As Jody Serrano of the Texas Tribune reported yesterday, police officers at Texas schools will not be allowed to issue Class C misdemeanor tickets to students for the following treasonous crimes: chewing gum, class disruption, foul language, fighting with each other, talking back, following rules and damaging school property.
There are a few categories in which you could put laws about the disciplining minors. Depending on your worldview, most laws can be seen as enlightened, reasonable, weak, ineffectual, reactionary, or harsh.
That’s not a spectrum; those are just sentiments you might have about a law based on your view of justice and accountability.
Then there are laws that, if you just asked 100,000 Americans if they made sense, about 99,900 would just laugh and 100 would yell at you to get off their lawn.
Before a law signed in June that takes effect next week, police were allowed to issue tickets to students for the aforementioned grievances. The tickets came with fines and court dates; failure to pay or appear could eventually lead to arrest.
Officers will have the ability to file a complaint against a student for such indiscretions, but it will be up to a prosecutor to actually charge anyone with a misdemeanor. It is worth noting that the new law still permits ticketing for truancy, which accounts for about a third of all the tickets issued in Texas schools.
There is plenty to debate about the role and presence of police officers in schools, and you could talk us into the idea that major property destruction or big group fights might warrant legal ramifications of some kind. As for the other stuff? Teenage YSI would have been paying off tickets for those infractions well into our twenties.
You read the word “draconian” thrown around a lot in discussing ludicrous laws. YSI would submit that draconian isn’t the word for the ticketing regime in Texas schools. Nobody was beheaded. Nobody was locked away in isolation, or had a mental health disorder exacerbated, because of a school ticket.
The word is: Stupid. Taking behavior that can easily be dealt with in the absence of criminal procedure, and doing it anyway, is just a stupid concept. It is not draconian, but it is the kind of needless thing that is more likely to usher kids into the system than teach them any meaningful lesson.
The Texas Supreme Court Justice Wallace Jefferson thought as much.
“What used to be, in our day, a trip to the principal’s office now lands you in court,” he said back in March, supporting the law that ended the ticketing. “We’re overcriminalizing low-level, nonviolent offenses in the classroom.”
Bleeding-heart liberal? Try again. Jefferson is a Republican appointed to his job by Gov. Rick Perry.
Know who else thought it was stupid? The police association whose officers issue the tickets.

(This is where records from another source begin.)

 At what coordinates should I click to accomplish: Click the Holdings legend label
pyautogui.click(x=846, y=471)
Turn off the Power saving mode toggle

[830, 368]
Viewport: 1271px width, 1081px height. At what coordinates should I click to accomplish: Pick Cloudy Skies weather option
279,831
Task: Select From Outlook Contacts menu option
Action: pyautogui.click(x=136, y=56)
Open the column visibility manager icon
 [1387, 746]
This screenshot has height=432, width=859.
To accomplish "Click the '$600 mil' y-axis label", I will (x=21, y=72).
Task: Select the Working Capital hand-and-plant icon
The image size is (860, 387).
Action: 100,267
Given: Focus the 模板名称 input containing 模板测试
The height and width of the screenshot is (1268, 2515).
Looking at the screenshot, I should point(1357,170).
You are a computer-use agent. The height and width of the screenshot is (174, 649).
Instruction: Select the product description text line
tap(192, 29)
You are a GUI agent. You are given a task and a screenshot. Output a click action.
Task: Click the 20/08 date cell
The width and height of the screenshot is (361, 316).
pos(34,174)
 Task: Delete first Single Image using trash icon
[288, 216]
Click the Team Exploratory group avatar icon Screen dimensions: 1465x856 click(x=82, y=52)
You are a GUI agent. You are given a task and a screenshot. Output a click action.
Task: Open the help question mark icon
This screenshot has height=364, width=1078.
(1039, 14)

From Lon Craft, legislative affairs director for the Texas Municipal Police Association, in a report by the Texas Senate Committee on Criminal Justice:
“Craft stated that TMPA, which represents…1,000 campus police, was in favor of limiting the involvement of peace officers [sic] with students for violations of school codes of conduct. He stated that public safety and law and order should be the main focus of police on campus.”
If Texas could demonstrate some staggeringly declining rate of school misbehavior over time, or even that ticketed students stopped misbehaving, it might be tougher to place this in the pantheon of bad ideas. But the fact that the Texas Supreme Court estimates 300,000 tickets are issued each year suggests otherwise.
That, and the fact that pretty much every other state, county and school district in the entire country manages student behavior without involving court fines and appearances.